I struggle with the idea of comparing lifestyles, because that’s not really what life is all about. That said, I do often feel like the expat lifestyle is easily misunderstood. Most expats have chosen the country they reside in, some landed there by chance, and others were forced through crisis to find a new home. I guess here I am speaking mainly about the expat experience I know, which is moving by choice to a developing nation.
1) Myth #1: Having household help means living a privileged life
There are movies about the allure of colonial life. The main character (a brave rugged British expat) arrives home, puts his hat next to him on the chair and in the time it took for him to cross the veranda and sit down, a gin and tonic has arrived born by the hands of a devoted house helper.
In my experience, it’s nothing like that. People often suggest that we live an opulent life because we don’t clean our own toilets. It’s true, not cleaning toilets is really great, but taking on household staff means looking out for them as well as their families. It means being married to their medical expenses, their family problems, the education of their children, and their dreams for the future. In short, it means adopting them as family. If you are anything like me, this idea almost as appealing as the thought of someone else folding your underwear. Even so, I’ve let our staff into my “inner circle” and they really are part of the family.
Now that we are so busy with our Long Miles, we really couldn’t function without the team of people who run our household. That sounds crazy, but the culture here is different and takes much more time and effort to navigate. For instance, it is not unheard of to spend an entire day waiting to buy more electricity credits to power the house. With frequent shortages of certain foods and supplies, having someone else spend 2 hours tracking down sugar instead of me is really appealing. Next time you want to tell an expat how “easy” they have it because they don’t clean their own toilet, think again. By having staff, they are managing people and taking care of an entire family unit beside themselves.
a rare adventure filled moment with friends
2) Myth #2: Life abroad is one big adventure
Today I am here in Burundi and my mom is getting her second round of chemo as she fights liver cancer. I wish I could be there and I won’t be because of our choice to make a life in Burundi. Expats miss family birthdays and Christmases and funerals. They show their kids pictures of family members on the 30-hour plane ride “home” because the kids have forgotten “which cousin is which” and they can’t remember what the USA looks like anymore.
leaving family behind
3) Myth #3: It’s Cool
For about 30 minutes in a 24-hour day I feel like I sort of MIGHT have myself together. I often sound like an crazy person. My French is poor and terribly accented and my Kirundi is even worse. I am generally a sweaty mess (lucky, everyone else is a sweaty mess too) and there is just nothing cool about sticking out like a sore thumb everywhere you go. As a recovering perfectionist, I am thankful for Burundi. I have learned lessons about vulnerability and courage here that I would not trade for any air-conditioned English speaking country on the planet.

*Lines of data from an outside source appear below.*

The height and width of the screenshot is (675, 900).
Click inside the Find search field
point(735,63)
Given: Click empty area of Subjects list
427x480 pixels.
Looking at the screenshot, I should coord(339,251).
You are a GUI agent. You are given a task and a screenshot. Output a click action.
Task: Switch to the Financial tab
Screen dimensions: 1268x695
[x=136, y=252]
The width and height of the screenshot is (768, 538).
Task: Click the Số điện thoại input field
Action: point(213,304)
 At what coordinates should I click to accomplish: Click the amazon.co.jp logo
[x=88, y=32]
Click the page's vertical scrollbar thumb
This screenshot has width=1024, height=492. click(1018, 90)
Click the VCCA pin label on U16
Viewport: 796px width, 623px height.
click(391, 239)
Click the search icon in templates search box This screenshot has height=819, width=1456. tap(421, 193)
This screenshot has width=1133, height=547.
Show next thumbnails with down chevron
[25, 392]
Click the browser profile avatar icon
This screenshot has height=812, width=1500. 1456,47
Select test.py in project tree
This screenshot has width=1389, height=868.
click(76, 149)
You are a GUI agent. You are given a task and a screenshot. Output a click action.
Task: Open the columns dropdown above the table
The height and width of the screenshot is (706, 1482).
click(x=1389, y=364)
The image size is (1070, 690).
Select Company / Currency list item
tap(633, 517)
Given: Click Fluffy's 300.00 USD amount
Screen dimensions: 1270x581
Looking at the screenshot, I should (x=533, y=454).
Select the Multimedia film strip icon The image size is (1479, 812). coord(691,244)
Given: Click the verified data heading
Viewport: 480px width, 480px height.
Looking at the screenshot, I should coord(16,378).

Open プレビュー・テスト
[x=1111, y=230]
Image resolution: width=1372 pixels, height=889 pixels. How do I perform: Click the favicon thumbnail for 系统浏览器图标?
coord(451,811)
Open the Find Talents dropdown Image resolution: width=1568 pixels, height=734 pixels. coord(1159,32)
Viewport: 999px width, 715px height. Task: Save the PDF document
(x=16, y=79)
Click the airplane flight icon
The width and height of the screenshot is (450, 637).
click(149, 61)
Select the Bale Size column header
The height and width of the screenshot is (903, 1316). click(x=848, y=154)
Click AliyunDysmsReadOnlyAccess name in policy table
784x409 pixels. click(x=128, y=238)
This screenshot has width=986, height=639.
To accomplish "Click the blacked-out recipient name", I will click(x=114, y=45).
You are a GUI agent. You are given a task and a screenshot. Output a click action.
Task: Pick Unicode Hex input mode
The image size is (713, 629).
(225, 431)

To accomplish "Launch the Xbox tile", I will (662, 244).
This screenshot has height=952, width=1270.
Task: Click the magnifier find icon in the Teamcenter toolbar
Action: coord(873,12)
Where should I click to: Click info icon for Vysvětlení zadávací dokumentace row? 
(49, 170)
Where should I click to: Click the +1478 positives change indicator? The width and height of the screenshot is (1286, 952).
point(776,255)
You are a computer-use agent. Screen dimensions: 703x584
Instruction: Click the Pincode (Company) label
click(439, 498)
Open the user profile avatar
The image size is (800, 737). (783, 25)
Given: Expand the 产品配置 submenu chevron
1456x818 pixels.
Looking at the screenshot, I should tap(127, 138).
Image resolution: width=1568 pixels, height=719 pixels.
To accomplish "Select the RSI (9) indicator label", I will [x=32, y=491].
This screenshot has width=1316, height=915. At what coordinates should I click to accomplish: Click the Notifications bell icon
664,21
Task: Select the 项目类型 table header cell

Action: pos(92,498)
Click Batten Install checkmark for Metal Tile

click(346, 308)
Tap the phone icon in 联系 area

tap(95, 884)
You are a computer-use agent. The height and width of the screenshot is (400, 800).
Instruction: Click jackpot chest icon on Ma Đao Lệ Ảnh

celebrating countless birthdays away from grandparents
Myth #4: Traveling is practically the same as being an expat
The world seems to love lumping “expat life” and “traveling” together as if they are interchangeable. I can tell you one thing I know for certain, I am NOT on a vacation. As my friend Abby likes to say, “You really LIVE there.” There is a distinct difference between traveling to a place and living in it. I think we could all travel to MOST places in the world and find things to enjoy about that place for a short time. It’s when the dust has settled that the bravery begins.
Learning to live life in a foreign land is not really something travelers have to do. They are just passing though. Travelers don’t have to think about where their kids will go to school, how they will get groceries, or if they will ever see a sushi roll again. Travelers beware, when you are visiting expats in a foreign land take caution when throwing out phrases like, “It would be so EASY to live here” or “This is so much nicer than the United States.” Keep up that talk and your expat friend might just throw you to the hippos.
Myth #5: Expats have special powers and ride unicorns
The following phrase is completely untrue and I hear it all the time. Ready? Here goes… “I could never do what you do.” I will agree with the ethos of this statement, which seems to be that choosing the path we chose has not made for an “easy” life all the time. Moving any family half way across the world is not easy. Neither is learning new languages, trying to understand a foreign culture, or starting a business overseas. It’s no walk in the park, but neither are many of the challenges facing the modern day family. A United States dwelling couple working 80 hours between them, raising kids and perusing artistic ventures on the side… that doesn’t sound easy either. We all face unique challenges no matter where we are or what life looks like for us. Am I right? Although, secretly I reserve the right to carry on believing in unicorns.